Zhao Changheng, Wang Dan, Teng Jun, Yang Cheng, Zhang Xinyi, Wei Xianming, Zhang Qin
Shandong Provincial Key Laboratory of Animal Biotechnology and Disease Control and Prevention, College of Animal Science and Veterinary Medicine, Shandong Agricultural University, Tai'an, 271018, China.
J Anim Sci Biotechnol. 2023 Jun 1;14(1):85. doi: 10.1186/s40104-023-00880-x.
Breed identification is useful in a variety of biological contexts. Breed identification usually involves two stages, i.e., detection of breed-informative SNPs and breed assignment. For both stages, there are several methods proposed. However, what is the optimal combination of these methods remain unclear. In this study, using the whole genome sequence data available for 13 cattle breeds from Run 8 of the 1,000 Bull Genomes Project, we compared the combinations of three methods (Delta, F, and I) for breed-informative SNP detection and five machine learning methods (KNN, SVM, RF, NB, and ANN) for breed assignment with respect to different reference population sizes and difference numbers of most breed-informative SNPs. In addition, we evaluated the accuracy of breed identification using SNP chip data of different densities.
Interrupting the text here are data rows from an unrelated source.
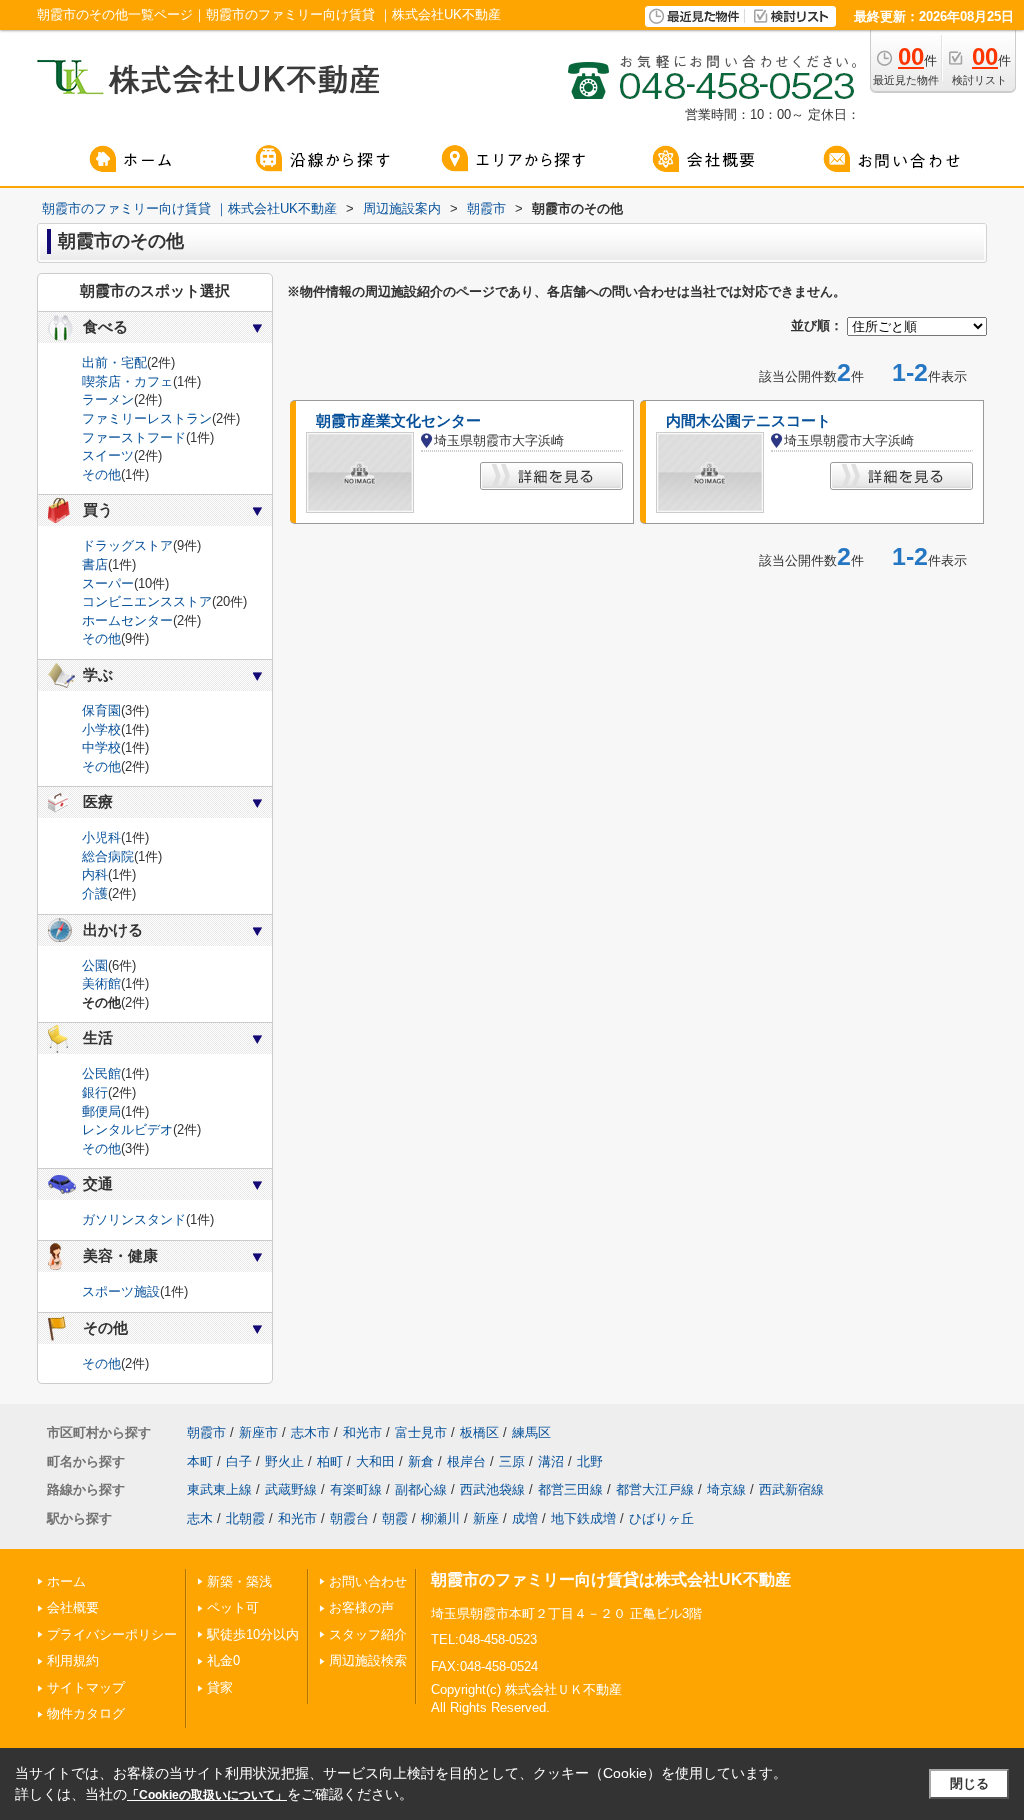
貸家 (220, 1687)
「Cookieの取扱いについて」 (207, 1795)
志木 (200, 1518)
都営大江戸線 (655, 1489)
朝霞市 (206, 1432)
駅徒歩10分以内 (253, 1634)
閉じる (969, 1783)
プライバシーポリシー (112, 1634)
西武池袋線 (492, 1489)
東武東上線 (219, 1489)
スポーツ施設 (121, 1291)
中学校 (101, 747)
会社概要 (73, 1607)
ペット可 (233, 1607)
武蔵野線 (291, 1489)
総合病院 (108, 856)
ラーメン (108, 399)
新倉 (421, 1461)
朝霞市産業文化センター (398, 421)
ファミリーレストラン (147, 418)
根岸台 (466, 1461)
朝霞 (395, 1518)
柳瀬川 (440, 1518)
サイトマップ (86, 1687)
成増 (525, 1518)
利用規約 (73, 1660)
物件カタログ (86, 1713)
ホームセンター (127, 620)
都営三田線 (570, 1489)
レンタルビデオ (127, 1129)
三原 (512, 1461)
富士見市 (421, 1432)
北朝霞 (245, 1518)
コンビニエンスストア (147, 601)
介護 (95, 893)
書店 (95, 564)
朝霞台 (349, 1518)
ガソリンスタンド (134, 1219)
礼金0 (223, 1660)
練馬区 (531, 1432)
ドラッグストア (127, 545)
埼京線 (726, 1489)
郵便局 (101, 1111)
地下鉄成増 (583, 1518)
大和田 (375, 1461)
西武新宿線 (791, 1489)
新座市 (258, 1432)
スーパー (108, 583)
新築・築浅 (239, 1581)
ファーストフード (134, 437)
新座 (486, 1518)
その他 (101, 474)
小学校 (101, 729)
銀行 (95, 1092)
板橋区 (479, 1432)
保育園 (101, 710)
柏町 (330, 1461)
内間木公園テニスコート (748, 421)
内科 (95, 874)
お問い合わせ (368, 1581)
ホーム (66, 1581)
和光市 (362, 1432)
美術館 (101, 983)
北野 (590, 1461)
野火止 (284, 1461)
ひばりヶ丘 (661, 1518)
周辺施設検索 (368, 1660)
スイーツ (108, 455)
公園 (95, 965)
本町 (200, 1461)
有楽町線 (356, 1489)
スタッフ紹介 (368, 1634)
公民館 (101, 1073)
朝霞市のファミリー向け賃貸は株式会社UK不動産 (611, 1579)
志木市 (310, 1432)
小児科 (101, 837)
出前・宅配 (114, 362)
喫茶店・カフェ (127, 381)
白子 (239, 1461)
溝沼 (551, 1461)
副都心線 (421, 1489)
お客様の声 (361, 1607)
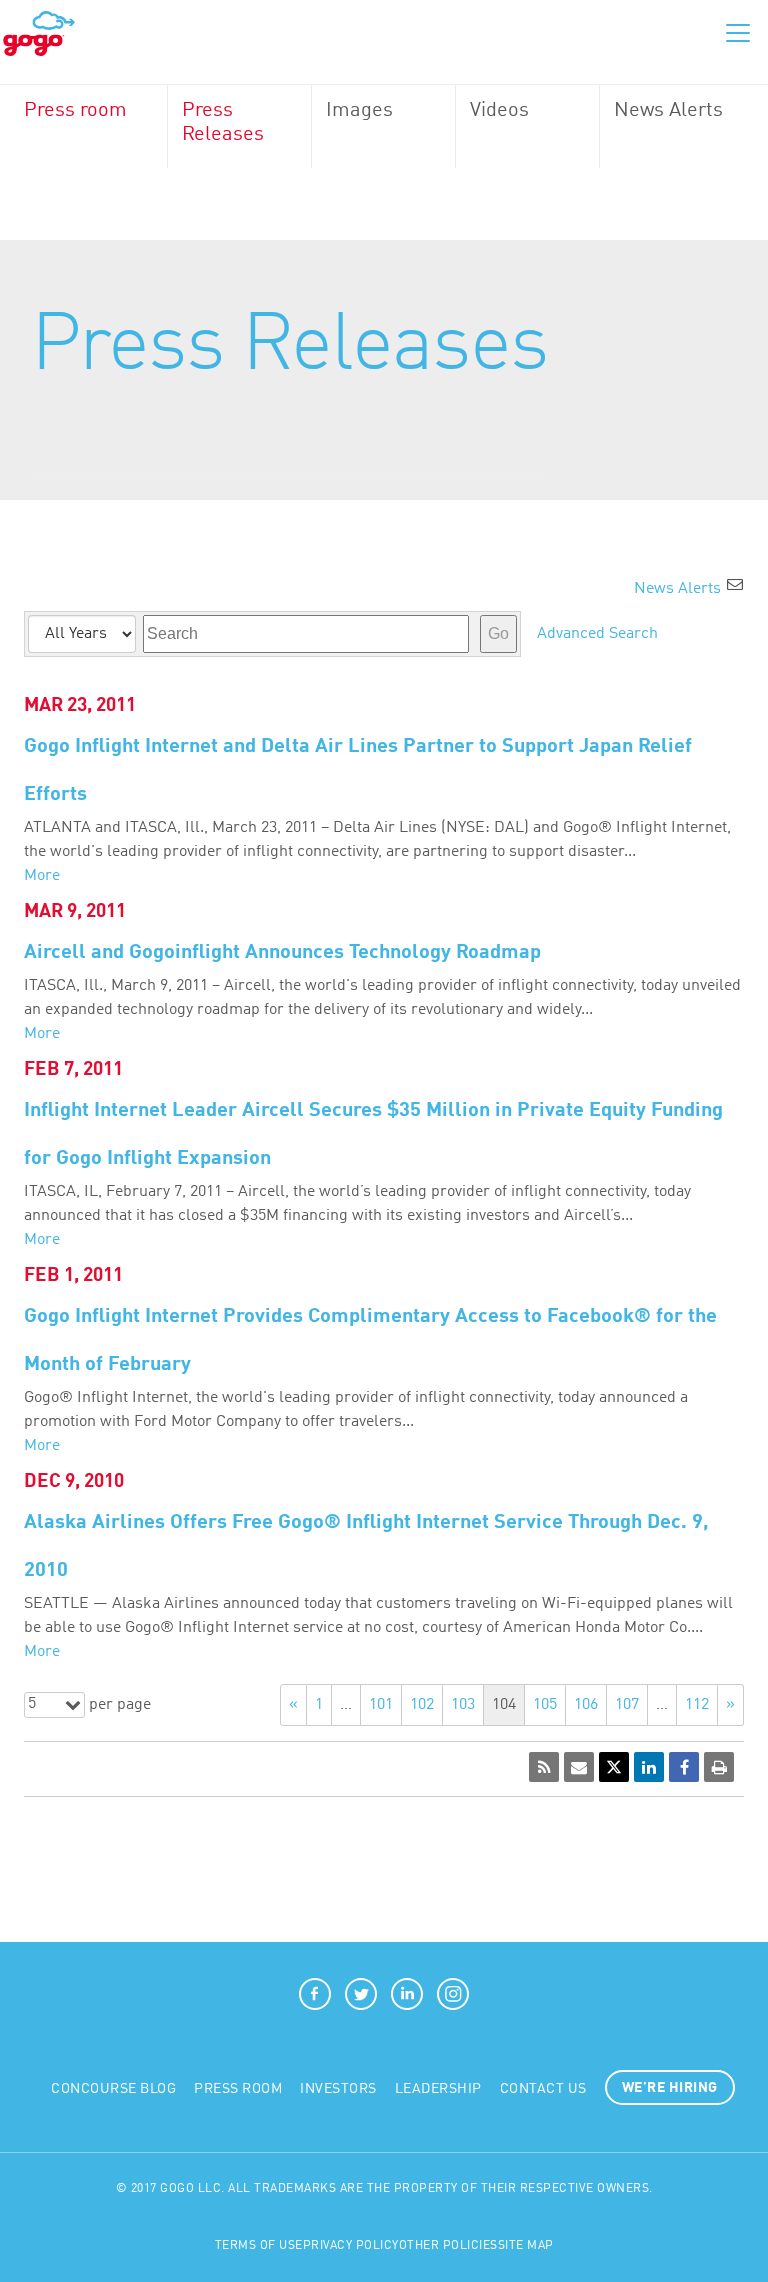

We found that all combinations performed quite well with identification accuracies over 95% in all scenarios. However, there was no combination which performed the best and robust across all scenarios. We proposed to integrate the three breed-informative detection methods, named DFI, and integrate the three machine learning methods, KNN, SVM, and RF, named KSR. We found that the combination of these two integrated methods outperformed the other combinations with accuracies over 99% in most cases and was very robust in all scenarios. The accuracies from using SNP chip data were only slightly lower than that from using sequence data in most cases.
The current study showed that the combination of DFI and KSR was the optimal strategy. Using sequence data resulted in higher accuracies than using chip data in most cases. However, the differences were generally small. In view of the cost of genotyping, using chip data is also a good option for breed identification.
品种鉴定在多种生物学背景下都很有用。品种鉴定通常涉及两个阶段,即品种信息性单核苷酸多态性(SNP)的检测和品种归属。对于这两个阶段,都提出了几种方法。然而,这些方法的最佳组合仍不清楚。在本研究中,我们使用来自1000头公牛基因组计划第8轮的13个牛品种的全基因组序列数据,针对不同的参考群体大小和最多品种信息性SNP的差异数量,比较了三种品种信息性SNP检测方法(Delta、F和I)与五种品种归属机器学习方法(KNN、SVM、RF、NB和ANN)的组合。此外,我们使用不同密度的SNP芯片数据评估了品种鉴定的准确性。
我们发现所有组合在所有情况下的鉴定准确率都超过95%,表现都相当不错。然而,没有一种组合在所有情况下都是表现最佳且稳健的。我们建议整合三种品种信息性检测方法,命名为DFI,并整合三种机器学习方法KNN、SVM和RF,命名为KSR。我们发现这两种整合方法的组合在大多数情况下的准确率超过99%,优于其他组合,并且在所有情况下都非常稳健。在大多数情况下,使用SNP芯片数据的准确率仅略低于使用序列数据的准确率。
当前研究表明,DFI和KSR的组合是最佳策略。在大多数情况下,使用序列数据比使用芯片数据的准确率更高。然而,差异通常较小。鉴于基因分型的成本,使用芯片数据也是品种鉴定的一个不错选择。